* _Required work_:
Tally the lines in the records underneath that contain the string "time", and state the figure by itself.
-*-
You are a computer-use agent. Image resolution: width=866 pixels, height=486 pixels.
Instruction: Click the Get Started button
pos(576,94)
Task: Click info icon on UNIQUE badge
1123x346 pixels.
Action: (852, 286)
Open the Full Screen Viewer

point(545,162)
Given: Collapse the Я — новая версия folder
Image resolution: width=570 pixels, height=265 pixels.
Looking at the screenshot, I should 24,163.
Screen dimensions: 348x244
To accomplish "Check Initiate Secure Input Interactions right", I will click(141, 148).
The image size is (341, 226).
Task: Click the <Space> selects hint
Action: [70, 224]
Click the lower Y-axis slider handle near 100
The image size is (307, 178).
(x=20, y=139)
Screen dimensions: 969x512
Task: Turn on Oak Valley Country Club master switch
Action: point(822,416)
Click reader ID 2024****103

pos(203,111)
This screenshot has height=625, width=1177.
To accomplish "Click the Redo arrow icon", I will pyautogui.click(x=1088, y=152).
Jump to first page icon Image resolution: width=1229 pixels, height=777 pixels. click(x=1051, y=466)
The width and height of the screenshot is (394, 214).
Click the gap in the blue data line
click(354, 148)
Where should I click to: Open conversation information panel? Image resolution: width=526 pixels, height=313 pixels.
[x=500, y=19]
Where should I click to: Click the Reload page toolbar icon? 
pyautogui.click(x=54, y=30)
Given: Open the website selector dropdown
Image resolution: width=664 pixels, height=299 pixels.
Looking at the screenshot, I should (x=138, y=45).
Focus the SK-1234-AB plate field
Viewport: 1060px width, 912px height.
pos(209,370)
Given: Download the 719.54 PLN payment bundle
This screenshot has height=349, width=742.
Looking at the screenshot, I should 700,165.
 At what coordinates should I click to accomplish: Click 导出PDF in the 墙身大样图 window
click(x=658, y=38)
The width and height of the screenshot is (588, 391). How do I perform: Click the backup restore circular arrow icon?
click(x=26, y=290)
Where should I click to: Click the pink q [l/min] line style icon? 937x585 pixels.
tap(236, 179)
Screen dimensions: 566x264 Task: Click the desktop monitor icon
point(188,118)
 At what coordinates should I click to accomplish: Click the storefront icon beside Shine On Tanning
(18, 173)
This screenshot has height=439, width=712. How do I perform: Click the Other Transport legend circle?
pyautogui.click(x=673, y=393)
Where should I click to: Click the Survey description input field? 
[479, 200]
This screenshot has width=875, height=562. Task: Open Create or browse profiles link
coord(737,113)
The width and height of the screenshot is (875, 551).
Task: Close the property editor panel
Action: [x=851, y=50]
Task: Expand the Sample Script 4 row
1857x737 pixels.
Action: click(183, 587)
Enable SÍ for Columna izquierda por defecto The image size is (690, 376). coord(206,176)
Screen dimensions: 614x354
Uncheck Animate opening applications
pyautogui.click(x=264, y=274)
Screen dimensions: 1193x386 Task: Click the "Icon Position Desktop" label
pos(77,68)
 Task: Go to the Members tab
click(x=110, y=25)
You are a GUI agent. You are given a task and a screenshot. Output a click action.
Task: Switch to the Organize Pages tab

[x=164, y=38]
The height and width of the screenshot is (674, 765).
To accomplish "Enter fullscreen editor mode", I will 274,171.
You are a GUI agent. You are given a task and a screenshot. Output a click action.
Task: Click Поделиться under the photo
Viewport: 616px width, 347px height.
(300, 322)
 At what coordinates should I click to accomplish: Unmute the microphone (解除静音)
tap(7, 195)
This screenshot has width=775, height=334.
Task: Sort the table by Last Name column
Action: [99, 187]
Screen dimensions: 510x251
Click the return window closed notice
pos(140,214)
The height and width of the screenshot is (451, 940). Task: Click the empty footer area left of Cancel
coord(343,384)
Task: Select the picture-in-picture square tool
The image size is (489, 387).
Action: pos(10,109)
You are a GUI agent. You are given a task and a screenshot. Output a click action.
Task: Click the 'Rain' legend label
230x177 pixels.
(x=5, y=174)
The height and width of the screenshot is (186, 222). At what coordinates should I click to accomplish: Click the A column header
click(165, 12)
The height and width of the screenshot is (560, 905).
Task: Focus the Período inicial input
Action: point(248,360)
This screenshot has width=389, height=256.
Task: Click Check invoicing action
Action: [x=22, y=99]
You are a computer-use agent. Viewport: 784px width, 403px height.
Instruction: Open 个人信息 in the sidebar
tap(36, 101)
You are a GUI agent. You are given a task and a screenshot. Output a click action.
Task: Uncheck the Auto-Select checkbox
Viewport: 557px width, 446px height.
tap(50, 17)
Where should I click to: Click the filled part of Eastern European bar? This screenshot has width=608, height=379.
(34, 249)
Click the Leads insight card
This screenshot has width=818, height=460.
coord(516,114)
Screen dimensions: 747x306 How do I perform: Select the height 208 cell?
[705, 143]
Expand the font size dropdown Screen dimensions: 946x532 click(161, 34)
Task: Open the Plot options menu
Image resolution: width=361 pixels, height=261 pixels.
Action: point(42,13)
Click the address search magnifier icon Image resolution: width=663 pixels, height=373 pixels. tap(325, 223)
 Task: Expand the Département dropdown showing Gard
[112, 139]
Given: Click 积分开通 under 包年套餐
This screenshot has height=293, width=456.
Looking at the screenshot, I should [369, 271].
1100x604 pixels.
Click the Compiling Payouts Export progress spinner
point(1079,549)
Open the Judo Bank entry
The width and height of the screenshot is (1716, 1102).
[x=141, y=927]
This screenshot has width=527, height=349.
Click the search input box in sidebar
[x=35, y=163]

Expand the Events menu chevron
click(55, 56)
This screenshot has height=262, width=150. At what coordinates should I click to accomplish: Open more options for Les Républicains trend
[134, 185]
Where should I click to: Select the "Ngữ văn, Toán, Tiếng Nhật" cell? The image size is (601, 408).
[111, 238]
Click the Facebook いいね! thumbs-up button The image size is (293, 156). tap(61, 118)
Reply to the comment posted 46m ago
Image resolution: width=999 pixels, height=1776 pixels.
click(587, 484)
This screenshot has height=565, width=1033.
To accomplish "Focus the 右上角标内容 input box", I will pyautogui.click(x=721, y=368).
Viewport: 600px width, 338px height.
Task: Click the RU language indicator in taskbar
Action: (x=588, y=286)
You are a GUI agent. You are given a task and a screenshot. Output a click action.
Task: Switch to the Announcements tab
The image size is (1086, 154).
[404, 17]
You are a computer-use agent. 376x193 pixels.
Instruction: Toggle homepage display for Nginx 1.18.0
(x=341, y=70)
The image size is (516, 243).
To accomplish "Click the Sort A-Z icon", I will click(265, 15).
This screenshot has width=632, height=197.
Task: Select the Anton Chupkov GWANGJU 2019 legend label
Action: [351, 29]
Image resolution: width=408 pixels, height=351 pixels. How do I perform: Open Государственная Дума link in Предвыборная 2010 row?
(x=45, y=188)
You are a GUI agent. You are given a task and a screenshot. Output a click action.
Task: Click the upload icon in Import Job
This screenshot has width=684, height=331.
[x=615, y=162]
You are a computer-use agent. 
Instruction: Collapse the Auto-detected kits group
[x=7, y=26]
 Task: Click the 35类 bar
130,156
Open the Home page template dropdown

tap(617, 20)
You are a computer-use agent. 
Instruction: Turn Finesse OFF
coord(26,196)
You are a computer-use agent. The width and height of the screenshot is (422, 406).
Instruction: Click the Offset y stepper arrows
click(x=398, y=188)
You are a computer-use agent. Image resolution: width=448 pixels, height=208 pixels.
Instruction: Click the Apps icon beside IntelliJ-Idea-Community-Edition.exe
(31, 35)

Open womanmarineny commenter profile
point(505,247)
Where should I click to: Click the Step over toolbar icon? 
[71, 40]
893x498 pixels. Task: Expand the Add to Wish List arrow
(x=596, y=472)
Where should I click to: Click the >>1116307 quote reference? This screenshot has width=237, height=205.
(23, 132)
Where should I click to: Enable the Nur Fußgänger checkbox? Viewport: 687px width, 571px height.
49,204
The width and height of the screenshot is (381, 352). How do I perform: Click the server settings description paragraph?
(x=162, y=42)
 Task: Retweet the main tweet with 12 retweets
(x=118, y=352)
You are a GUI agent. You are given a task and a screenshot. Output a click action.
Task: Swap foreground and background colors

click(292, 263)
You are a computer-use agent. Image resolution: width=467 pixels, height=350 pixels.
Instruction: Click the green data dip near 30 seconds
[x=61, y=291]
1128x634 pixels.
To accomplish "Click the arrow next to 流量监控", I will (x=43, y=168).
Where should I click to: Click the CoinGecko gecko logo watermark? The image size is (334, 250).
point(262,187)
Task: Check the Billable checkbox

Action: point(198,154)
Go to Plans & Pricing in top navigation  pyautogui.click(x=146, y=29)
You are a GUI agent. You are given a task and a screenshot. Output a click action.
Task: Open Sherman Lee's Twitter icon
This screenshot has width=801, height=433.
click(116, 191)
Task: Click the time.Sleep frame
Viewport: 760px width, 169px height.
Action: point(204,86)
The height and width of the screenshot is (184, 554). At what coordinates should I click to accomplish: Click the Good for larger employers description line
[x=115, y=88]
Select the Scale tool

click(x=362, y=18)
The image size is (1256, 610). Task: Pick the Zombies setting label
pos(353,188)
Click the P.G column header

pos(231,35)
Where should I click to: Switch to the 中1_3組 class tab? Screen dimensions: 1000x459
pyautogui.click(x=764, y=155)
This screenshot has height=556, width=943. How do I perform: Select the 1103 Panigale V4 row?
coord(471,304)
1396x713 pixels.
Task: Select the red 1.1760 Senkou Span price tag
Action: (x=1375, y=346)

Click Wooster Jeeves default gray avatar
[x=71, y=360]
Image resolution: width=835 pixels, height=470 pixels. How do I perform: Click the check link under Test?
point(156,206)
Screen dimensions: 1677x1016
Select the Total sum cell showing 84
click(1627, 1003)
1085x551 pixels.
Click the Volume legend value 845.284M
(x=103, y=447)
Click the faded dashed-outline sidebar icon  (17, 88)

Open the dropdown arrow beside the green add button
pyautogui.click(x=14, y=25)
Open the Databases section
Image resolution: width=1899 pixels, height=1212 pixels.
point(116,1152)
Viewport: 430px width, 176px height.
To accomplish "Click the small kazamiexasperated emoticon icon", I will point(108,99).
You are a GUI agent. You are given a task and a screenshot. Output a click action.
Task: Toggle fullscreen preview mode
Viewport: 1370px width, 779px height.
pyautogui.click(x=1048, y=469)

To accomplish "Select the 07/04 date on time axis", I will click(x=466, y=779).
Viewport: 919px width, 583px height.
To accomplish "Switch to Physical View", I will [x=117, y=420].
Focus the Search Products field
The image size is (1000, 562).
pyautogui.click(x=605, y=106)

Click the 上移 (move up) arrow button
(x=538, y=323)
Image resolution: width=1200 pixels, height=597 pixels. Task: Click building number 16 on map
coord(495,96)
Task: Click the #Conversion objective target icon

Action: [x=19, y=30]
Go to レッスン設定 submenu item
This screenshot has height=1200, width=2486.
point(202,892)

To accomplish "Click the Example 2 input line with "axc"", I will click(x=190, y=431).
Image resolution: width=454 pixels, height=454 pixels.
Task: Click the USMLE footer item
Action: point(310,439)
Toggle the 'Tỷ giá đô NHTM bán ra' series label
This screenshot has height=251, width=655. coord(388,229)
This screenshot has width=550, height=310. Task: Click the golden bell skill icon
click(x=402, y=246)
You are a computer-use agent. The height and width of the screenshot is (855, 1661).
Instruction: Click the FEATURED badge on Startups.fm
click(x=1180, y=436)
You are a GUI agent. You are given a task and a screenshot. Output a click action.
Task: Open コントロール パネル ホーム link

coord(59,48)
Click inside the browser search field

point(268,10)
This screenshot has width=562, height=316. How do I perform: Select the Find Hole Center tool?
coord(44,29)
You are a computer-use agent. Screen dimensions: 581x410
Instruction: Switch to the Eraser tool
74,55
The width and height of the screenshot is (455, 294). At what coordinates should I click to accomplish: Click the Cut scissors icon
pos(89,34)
-*-
* _Solution_:
2